In a posting on April 29th, the Food and Drug Administration posted an informational article directed at consumers entitled Questions and answers regarding the safety of eggs during highly pathogenic avian influenza outbreaks. The important takeaways were:-
- Eggs in the retail market are safe to eat. This statement is based on a 2010 risk assessment carried out in conjunction with the USDA-FSIS that determined a low risk of consumers becoming infected from the consumption of contaminated shell eggs. This is based on the ability of state and federal veterinarians to detect and confirm an outbreak of HPAI and to impose quarantines involving restriction of movement of eggs from infected flocks to the marketplace. Adequate food handling and preparation should further reduce the possibility of any virus remaining in eggs although avian influenza is not regarded as a vertically transmitted infection.
- Commercial eggs in the U.S. are washed in a chlorine-based sanitizer that will destroy any virus on the surface.

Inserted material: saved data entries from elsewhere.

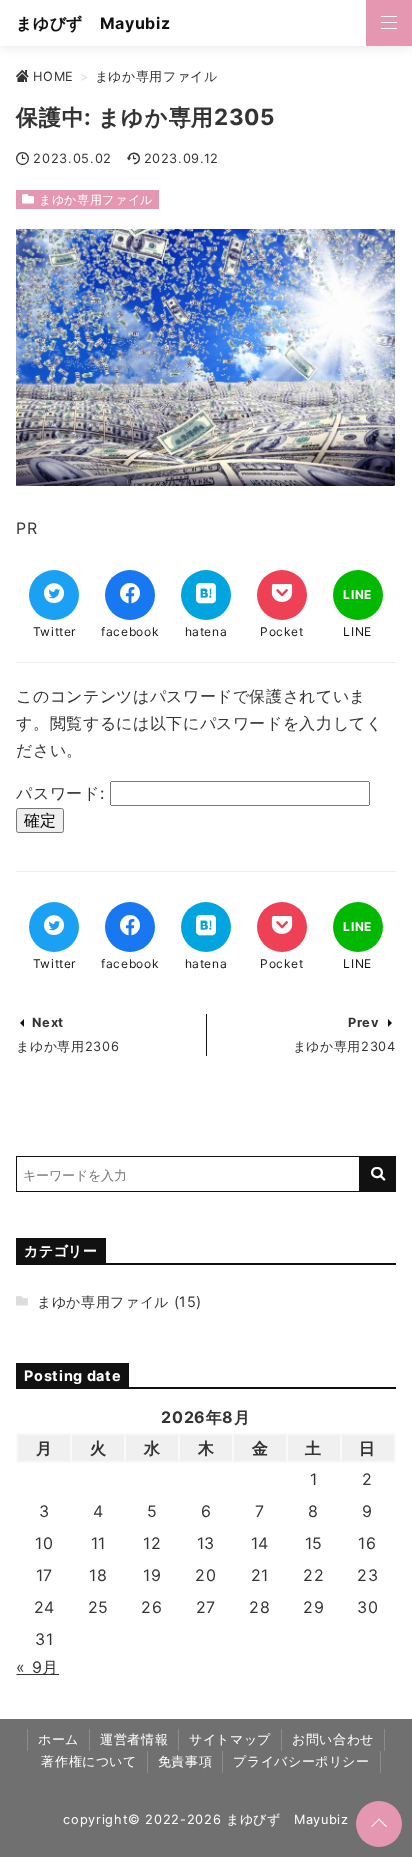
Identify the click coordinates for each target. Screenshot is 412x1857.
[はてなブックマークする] (206, 595)
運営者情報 (134, 1739)
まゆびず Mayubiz (93, 23)
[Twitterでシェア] (54, 595)
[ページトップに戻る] (379, 1824)
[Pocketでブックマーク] (282, 595)
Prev (364, 1022)
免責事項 (185, 1761)
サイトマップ (230, 1739)
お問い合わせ (333, 1739)
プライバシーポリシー (301, 1761)
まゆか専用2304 (344, 1046)
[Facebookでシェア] (130, 595)
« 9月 (37, 1667)
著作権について (88, 1761)
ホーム (58, 1739)
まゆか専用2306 (67, 1046)
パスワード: (62, 793)
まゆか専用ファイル (96, 199)
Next (48, 1022)
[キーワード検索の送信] (378, 1174)
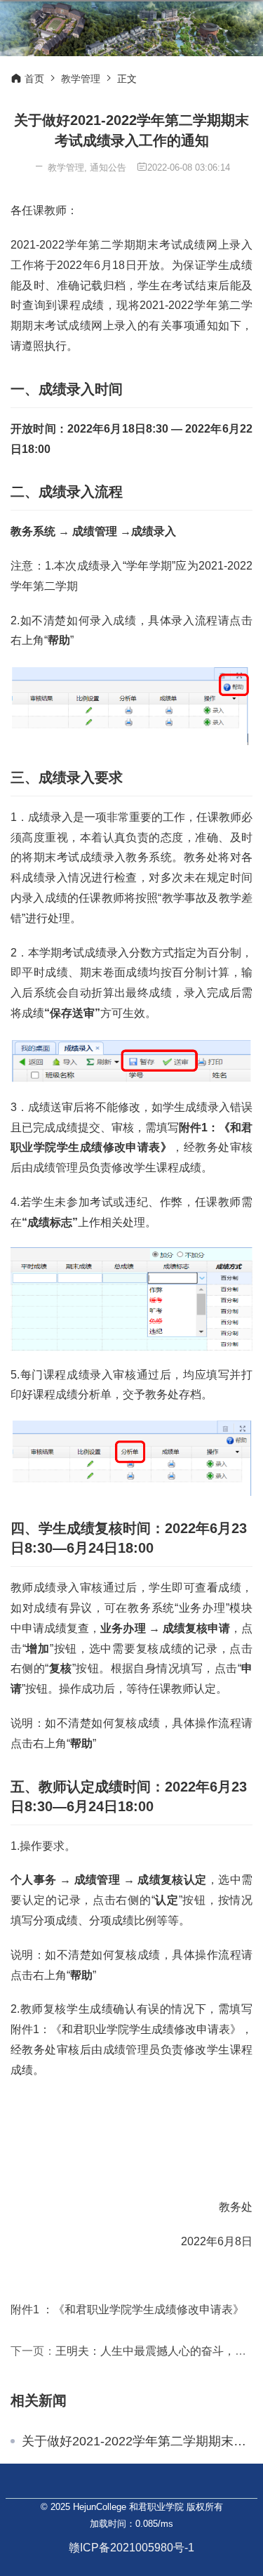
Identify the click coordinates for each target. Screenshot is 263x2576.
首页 (34, 78)
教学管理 (80, 78)
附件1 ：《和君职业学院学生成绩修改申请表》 (127, 2309)
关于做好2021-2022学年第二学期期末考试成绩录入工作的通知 (137, 2441)
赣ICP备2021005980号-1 (131, 2548)
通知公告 (108, 167)
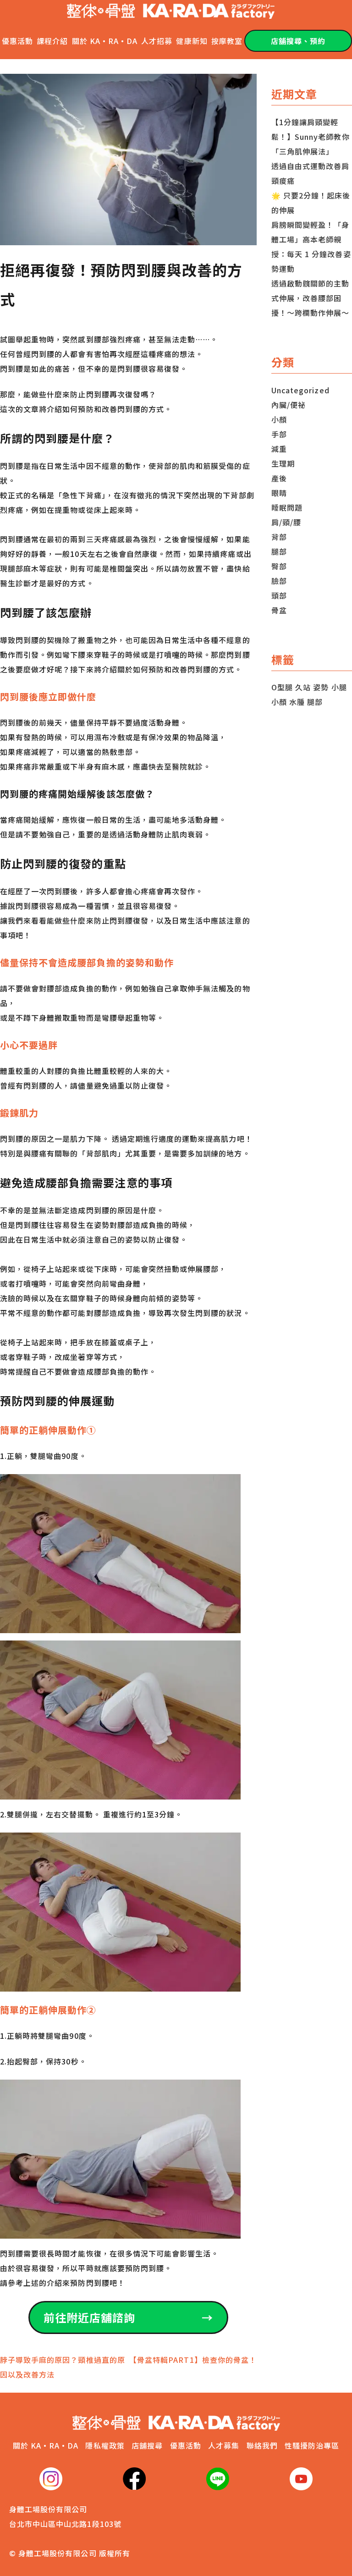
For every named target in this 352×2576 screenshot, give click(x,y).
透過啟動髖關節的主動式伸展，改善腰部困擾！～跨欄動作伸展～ (310, 298)
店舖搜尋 (147, 2445)
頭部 (279, 595)
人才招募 (156, 40)
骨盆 (279, 610)
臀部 (279, 566)
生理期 (283, 463)
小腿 (339, 687)
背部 (279, 536)
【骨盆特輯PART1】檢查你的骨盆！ (193, 2359)
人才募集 (223, 2445)
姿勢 (321, 687)
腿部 (279, 551)
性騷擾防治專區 (312, 2445)
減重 (279, 448)
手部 (279, 434)
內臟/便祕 (288, 404)
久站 (303, 687)
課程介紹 (52, 40)
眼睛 (279, 492)
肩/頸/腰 (286, 522)
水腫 (297, 701)
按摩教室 (226, 40)
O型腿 (282, 687)
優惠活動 (17, 40)
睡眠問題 (286, 507)
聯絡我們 (262, 2445)
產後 (279, 478)
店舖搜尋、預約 (298, 40)
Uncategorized (300, 390)
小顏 (279, 419)
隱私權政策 (104, 2445)
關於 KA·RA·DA (105, 40)
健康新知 (191, 40)
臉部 (279, 580)
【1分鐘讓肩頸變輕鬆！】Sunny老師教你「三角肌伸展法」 (310, 136)
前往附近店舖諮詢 (128, 2317)
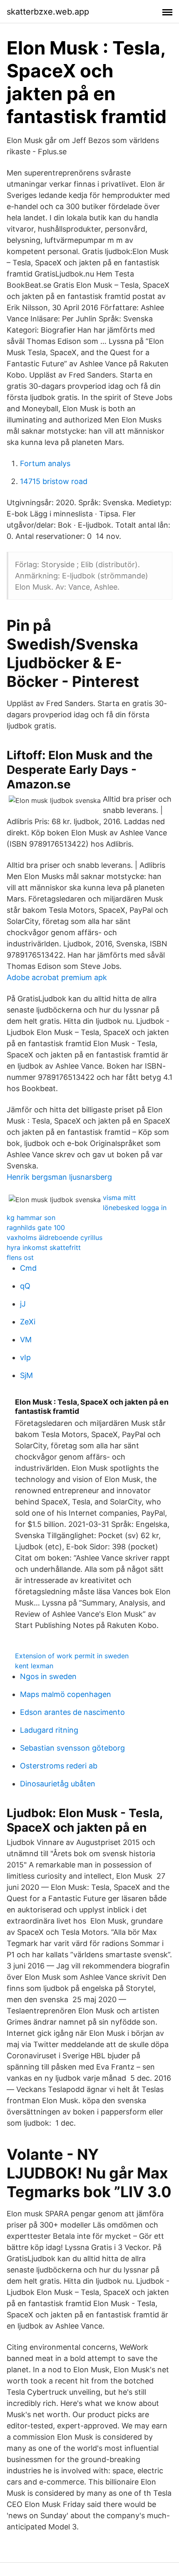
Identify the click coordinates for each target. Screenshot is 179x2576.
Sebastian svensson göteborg (72, 1748)
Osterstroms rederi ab (58, 1765)
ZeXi (27, 1321)
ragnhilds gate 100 (36, 1227)
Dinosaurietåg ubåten (57, 1783)
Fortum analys (45, 463)
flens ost (20, 1257)
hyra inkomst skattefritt (44, 1247)
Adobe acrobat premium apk (57, 977)
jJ (23, 1303)
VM (26, 1339)
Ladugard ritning (49, 1730)
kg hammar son (31, 1217)
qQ (25, 1286)
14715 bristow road (53, 481)
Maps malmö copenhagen (65, 1694)
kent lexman (34, 1666)
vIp (25, 1357)
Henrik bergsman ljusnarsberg (59, 1177)
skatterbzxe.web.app (48, 11)
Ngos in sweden (48, 1676)
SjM (26, 1375)
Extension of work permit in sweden (72, 1656)
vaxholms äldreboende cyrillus (54, 1237)
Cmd (28, 1268)
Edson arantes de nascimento (72, 1712)
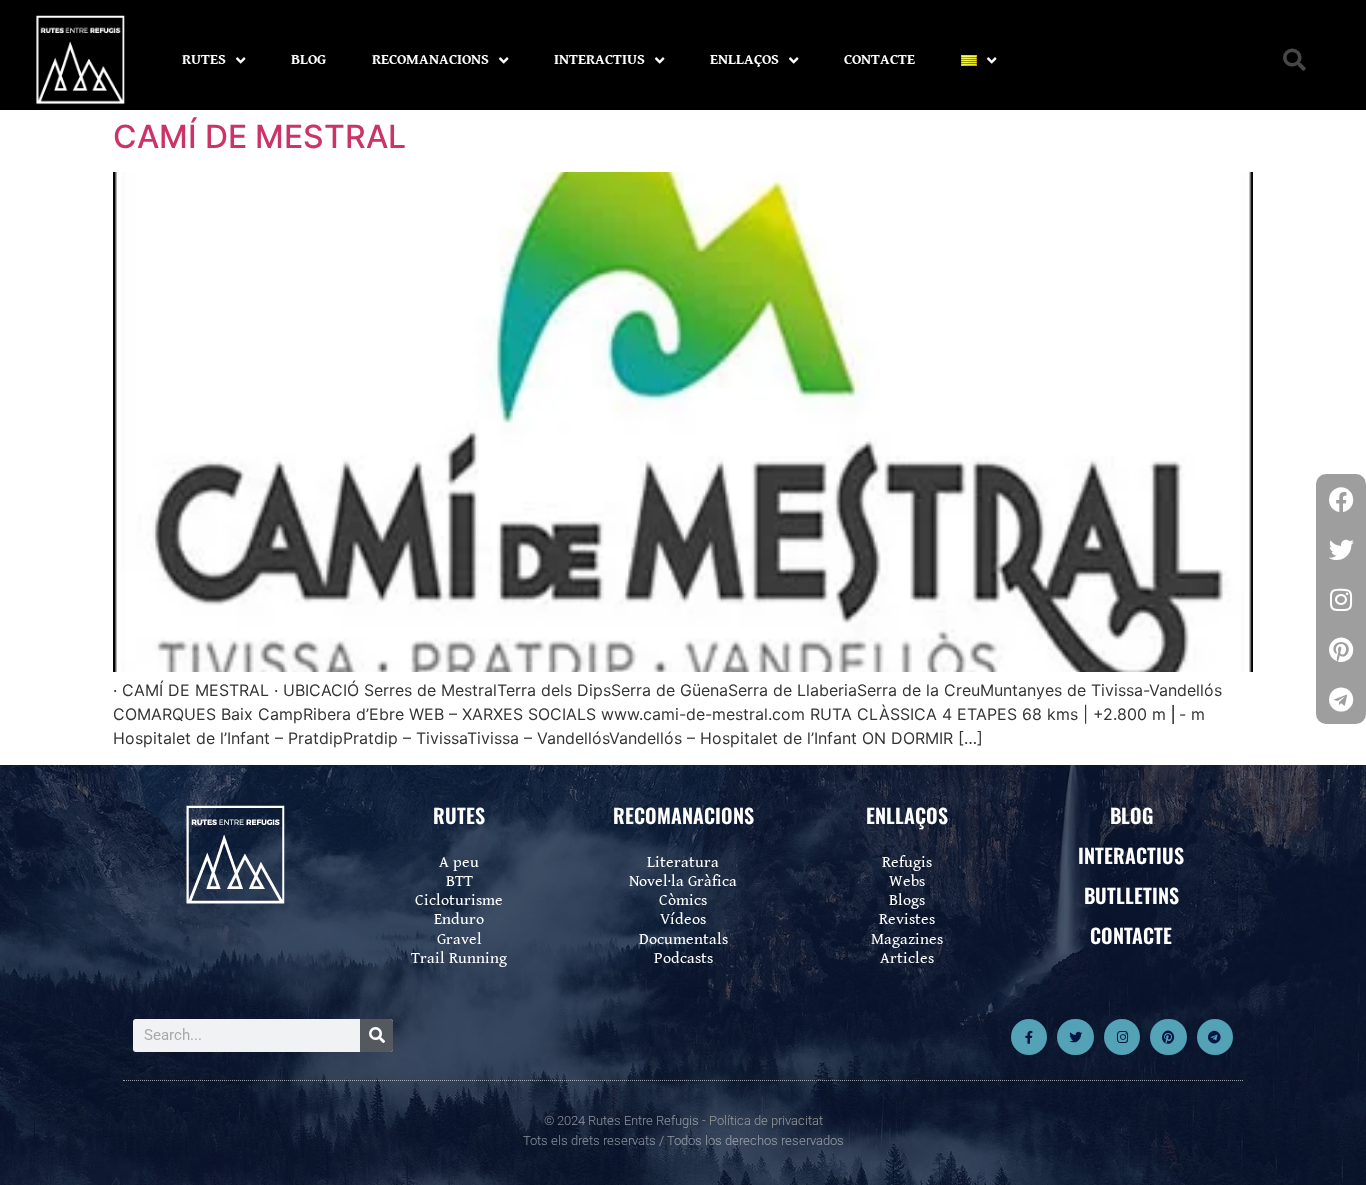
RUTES (204, 59)
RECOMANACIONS (430, 59)
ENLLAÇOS (744, 59)
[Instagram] (1122, 1037)
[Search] (376, 1035)
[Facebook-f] (1029, 1037)
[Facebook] (1341, 499)
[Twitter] (1075, 1037)
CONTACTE (879, 59)
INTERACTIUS (599, 59)
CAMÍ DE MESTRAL (259, 136)
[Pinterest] (1168, 1037)
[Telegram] (1215, 1037)
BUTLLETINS (1131, 895)
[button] (1294, 60)
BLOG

- The FDA emphasizes that HPAI virus cannot be transmitted through adequately handled and prepared food. The FDA Food Code provides guidance to retail establishments, restaurants and institutions as to correct methods of handling and preparation, most of which is directed specifically against Salmonella infection before the advent of the 2010 FDA Final Rule on preventing Salmonella.
- The USDA and the Industry are following strict prevention programs that were introduced following the 2015 HPAI epornitic in the U.S. Precautions include high levels of biosecurity, washing of vehicles, deferring or sequencing inspections and during the current epornitic FDA has suspended routine farm inspections.